• [Given entries]:
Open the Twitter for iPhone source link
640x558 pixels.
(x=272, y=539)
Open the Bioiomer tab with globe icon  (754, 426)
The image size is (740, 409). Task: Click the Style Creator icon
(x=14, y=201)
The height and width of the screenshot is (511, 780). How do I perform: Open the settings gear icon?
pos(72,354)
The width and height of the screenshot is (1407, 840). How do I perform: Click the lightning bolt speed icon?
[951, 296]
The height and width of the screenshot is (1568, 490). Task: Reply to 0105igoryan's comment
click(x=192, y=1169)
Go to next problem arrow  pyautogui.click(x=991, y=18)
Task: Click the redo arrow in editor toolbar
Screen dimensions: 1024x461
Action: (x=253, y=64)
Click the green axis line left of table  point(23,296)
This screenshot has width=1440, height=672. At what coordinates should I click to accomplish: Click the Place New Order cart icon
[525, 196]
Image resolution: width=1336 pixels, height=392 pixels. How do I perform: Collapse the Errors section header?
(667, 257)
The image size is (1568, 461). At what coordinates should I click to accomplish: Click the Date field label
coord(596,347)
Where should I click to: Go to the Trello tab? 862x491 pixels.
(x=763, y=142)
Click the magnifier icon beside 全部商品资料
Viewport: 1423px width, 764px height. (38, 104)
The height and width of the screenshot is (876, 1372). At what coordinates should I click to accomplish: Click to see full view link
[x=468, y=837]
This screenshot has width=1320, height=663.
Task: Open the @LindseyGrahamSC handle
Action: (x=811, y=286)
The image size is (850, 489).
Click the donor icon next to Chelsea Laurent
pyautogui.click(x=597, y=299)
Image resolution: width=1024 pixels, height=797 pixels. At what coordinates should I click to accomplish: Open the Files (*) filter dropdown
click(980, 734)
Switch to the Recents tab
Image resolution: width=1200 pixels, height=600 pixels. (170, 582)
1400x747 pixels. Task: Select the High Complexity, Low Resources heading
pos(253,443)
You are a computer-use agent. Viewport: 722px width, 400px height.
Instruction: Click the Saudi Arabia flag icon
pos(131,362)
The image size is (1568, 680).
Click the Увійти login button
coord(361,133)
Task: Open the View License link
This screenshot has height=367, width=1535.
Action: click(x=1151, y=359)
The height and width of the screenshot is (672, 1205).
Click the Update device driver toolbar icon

• [Problem description]: Each line in the listing above that includes the word "toolbar" needs to be copied out.

• [Exercise result]:
Task: Click the redo arrow in editor toolbar
Click the Update device driver toolbar icon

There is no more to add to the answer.